The development of Hashimoto disease is thought to be of autoimmune origin, with lymphocyte infiltration and fibrosis as typical features. The current diagnosis is based on clinical symptoms correlating with laboratory results of elevated TSH with normal to low thyroxine levels. It is interesting to note, however, that there is little evidence demonstrating the role of antithyroid peroxidase (anti-TPO) antibody in the pathogenesis of autoimmune thyroid disease (AITD). Anti-TPO antibodies can fix complement and, in vitro, have been shown to bind and kill thyrocytes. However, to date, there has been no correlation noted in human studies between the severity of disease and the level of anti-TPO antibody concentration in serum. We do, however, know that positive serum anti-TPO antibody concentration is correlated with the active phase of the disease.[8] Other theories implicated immune complexes, containing thyroid directed antibodies, as culprits of thyroid destruction.
Histopathology
On pathologic examination, there is a diffuse, symmetric enlargement of the thyroid. The capsule is often intact with a prominent pyramidal lobe. When cut, the surface is similar to that of lymph nodes, with a pale brown to yellow color. Interlobular fibrosis may or may not be present. Atrophy may also occur, and in some patients, the gland may become nodular or asymmetric. However, necrosis or calcification does not occur and would suggest a different diagnosis.
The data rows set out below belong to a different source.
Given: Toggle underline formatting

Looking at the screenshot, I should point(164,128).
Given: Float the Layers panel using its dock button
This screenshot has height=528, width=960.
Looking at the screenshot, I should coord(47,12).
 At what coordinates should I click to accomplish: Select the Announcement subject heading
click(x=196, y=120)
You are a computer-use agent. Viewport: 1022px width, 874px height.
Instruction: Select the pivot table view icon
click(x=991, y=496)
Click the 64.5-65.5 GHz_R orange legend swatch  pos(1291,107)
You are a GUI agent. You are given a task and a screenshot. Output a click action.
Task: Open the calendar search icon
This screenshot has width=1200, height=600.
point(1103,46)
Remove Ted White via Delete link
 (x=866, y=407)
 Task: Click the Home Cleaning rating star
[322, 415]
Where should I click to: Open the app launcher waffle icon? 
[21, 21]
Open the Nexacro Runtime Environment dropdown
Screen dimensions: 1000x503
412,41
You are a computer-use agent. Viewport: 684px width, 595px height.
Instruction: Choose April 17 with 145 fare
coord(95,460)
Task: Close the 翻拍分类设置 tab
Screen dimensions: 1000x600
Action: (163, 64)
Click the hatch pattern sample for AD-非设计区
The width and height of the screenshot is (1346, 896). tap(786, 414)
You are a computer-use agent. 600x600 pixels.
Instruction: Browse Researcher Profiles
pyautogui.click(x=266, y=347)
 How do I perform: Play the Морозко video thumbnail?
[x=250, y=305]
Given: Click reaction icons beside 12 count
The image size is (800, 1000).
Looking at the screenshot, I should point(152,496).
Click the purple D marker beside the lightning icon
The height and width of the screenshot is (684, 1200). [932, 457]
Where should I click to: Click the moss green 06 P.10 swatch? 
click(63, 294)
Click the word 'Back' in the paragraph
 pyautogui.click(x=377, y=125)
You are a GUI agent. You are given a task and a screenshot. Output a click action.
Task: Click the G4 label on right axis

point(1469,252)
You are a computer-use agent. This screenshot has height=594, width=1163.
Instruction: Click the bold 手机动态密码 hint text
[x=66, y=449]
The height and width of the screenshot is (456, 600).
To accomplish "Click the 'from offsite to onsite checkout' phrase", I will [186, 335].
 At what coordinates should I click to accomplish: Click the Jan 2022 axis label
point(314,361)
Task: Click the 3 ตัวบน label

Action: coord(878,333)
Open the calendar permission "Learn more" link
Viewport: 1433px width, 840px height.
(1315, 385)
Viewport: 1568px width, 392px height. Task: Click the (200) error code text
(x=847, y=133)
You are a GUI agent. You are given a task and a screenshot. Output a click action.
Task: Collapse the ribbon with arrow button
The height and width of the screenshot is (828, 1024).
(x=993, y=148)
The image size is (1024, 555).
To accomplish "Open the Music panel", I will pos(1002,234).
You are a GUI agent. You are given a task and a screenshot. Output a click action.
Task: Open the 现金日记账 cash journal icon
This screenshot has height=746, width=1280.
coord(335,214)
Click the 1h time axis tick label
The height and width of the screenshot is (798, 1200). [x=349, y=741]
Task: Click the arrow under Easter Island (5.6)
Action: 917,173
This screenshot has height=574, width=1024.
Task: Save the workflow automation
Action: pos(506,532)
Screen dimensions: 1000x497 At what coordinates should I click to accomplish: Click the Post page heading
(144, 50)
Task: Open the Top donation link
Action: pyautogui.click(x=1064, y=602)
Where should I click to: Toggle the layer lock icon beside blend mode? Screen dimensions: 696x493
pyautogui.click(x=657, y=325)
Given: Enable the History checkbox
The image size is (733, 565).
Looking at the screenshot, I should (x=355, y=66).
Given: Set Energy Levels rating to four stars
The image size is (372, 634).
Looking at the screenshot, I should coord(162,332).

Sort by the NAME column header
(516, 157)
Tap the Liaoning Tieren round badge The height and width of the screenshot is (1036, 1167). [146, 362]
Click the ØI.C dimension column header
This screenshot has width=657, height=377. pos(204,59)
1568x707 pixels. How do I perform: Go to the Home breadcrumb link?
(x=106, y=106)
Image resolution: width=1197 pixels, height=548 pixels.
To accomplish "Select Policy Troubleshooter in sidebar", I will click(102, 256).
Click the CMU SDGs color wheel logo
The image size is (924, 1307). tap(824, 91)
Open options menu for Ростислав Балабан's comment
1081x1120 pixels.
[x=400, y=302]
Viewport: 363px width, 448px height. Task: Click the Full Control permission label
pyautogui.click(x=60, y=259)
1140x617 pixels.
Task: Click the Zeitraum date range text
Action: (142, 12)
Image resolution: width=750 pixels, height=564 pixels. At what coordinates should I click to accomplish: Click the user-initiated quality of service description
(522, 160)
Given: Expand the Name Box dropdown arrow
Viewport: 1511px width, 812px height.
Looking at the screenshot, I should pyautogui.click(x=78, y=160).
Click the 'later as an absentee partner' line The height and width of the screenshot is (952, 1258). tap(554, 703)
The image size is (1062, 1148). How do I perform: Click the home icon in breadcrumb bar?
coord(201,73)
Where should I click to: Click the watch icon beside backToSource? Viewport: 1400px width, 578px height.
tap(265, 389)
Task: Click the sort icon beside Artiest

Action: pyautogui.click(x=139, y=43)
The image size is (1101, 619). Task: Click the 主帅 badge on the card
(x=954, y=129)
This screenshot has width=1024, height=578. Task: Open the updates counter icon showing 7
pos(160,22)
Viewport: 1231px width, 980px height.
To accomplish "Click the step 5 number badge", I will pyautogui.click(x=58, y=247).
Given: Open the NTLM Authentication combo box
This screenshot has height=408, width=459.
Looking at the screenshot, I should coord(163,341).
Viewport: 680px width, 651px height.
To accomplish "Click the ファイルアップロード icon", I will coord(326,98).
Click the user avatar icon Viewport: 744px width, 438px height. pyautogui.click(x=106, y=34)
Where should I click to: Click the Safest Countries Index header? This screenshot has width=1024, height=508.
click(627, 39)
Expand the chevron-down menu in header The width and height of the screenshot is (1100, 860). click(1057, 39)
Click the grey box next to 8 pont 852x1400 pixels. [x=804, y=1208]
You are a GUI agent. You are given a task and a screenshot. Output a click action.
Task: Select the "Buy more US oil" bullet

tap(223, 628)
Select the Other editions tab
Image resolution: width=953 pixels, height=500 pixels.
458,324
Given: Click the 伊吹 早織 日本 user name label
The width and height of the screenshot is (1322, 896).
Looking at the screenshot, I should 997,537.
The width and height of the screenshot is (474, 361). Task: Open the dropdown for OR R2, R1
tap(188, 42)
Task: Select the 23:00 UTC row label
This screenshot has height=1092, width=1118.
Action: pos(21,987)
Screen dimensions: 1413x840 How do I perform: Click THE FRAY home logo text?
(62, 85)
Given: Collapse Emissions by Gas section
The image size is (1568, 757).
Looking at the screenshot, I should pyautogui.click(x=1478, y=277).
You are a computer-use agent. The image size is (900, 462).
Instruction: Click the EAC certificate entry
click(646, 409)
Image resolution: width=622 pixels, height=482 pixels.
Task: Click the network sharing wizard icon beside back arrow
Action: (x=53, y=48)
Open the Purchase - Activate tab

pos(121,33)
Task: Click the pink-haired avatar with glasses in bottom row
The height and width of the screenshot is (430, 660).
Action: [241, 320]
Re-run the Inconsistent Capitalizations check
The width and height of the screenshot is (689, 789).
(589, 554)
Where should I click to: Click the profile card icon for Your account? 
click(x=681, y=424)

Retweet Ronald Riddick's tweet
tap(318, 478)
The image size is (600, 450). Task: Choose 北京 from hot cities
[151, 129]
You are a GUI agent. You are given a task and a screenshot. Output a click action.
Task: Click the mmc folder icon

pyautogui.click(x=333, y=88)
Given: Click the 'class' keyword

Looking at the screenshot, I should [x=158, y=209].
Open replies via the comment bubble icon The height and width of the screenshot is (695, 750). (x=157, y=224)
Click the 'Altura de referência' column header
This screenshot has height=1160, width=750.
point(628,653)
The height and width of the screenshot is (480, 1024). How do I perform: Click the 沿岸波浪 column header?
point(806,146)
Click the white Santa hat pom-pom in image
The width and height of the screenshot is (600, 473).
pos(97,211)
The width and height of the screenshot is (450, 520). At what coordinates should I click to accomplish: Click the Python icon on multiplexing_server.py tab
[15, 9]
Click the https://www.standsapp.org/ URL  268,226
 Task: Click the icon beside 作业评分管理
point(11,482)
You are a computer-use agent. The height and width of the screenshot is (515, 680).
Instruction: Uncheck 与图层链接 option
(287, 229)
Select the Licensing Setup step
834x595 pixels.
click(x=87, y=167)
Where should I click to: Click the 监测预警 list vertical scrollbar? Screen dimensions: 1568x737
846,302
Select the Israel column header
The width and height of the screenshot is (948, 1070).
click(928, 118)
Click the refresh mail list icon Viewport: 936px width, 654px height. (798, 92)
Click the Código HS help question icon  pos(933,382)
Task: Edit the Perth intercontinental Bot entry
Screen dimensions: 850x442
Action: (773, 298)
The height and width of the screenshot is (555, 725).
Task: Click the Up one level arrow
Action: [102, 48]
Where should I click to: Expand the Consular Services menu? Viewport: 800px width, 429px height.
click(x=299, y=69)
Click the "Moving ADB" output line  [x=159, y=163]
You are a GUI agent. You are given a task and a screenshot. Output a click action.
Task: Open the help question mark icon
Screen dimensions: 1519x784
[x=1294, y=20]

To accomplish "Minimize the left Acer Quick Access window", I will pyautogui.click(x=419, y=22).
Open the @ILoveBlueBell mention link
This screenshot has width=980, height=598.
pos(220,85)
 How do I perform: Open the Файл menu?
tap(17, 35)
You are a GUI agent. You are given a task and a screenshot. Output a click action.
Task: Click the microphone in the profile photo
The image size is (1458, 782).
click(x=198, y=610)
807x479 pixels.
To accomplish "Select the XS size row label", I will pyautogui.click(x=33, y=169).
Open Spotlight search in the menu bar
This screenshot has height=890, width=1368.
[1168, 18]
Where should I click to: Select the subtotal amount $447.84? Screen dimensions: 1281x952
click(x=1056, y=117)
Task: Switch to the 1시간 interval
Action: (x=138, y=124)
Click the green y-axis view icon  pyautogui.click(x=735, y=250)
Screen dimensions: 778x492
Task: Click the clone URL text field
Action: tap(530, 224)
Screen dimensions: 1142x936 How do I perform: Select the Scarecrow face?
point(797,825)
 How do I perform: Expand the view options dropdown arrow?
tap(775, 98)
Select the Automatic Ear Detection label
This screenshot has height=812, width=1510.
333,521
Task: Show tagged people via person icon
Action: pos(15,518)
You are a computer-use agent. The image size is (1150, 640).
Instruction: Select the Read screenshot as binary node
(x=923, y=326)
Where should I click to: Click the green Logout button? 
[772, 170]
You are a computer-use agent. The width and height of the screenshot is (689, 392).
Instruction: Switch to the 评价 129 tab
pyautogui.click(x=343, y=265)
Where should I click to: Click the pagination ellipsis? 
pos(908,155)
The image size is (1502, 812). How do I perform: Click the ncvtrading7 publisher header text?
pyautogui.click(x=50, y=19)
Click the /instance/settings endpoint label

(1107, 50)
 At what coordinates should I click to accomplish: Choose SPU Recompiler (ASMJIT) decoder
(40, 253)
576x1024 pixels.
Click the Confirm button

The organ system manifestations of Hashimoto thyroiditis are varied due to the nature of the disease. Initially, patients may have bouts of hyperthyroid symptoms, as the initial destruction of thyroid cells may lead to the increased release of thyroid hormone into the bloodstream. Eventually, when enough destruction has been caused by the antibody response, patients exhibit symptoms of hypothyroidism. These symptoms are insidious and variable and may affect almost any organ system in the body.
The rate of hair growth slows, and hair can be dry, coarse, dull, and brittle. Diffuse or partial alopecia is not uncommon.
Decreased thyroid function can increase peripheral vascular resistance by as much as 50% to 60% and reduce cardiac output by as much as 30% to 50%. Bradycardia may result from a loss of chronotropic action of thyroid hormone directly on the sinoatrial cells. However, most patients have a few symptoms directly attributable to the cardiovascular system.
Fatigue, exertional dyspnea, and exercise intolerance are likely associated with a combination of limited pulmonary and cardiac reserve in addition to decreased muscle strength or increased muscle fatigue. Hypothyroid rats have been shown to have decreased endurance. Biochemical changes in this population have shown decreased muscle oxidation of pyruvate and palmitate, increased utilization of glycogen stores, and diminished fatty acid mobilization. Muscle weakness and myopathy are important features.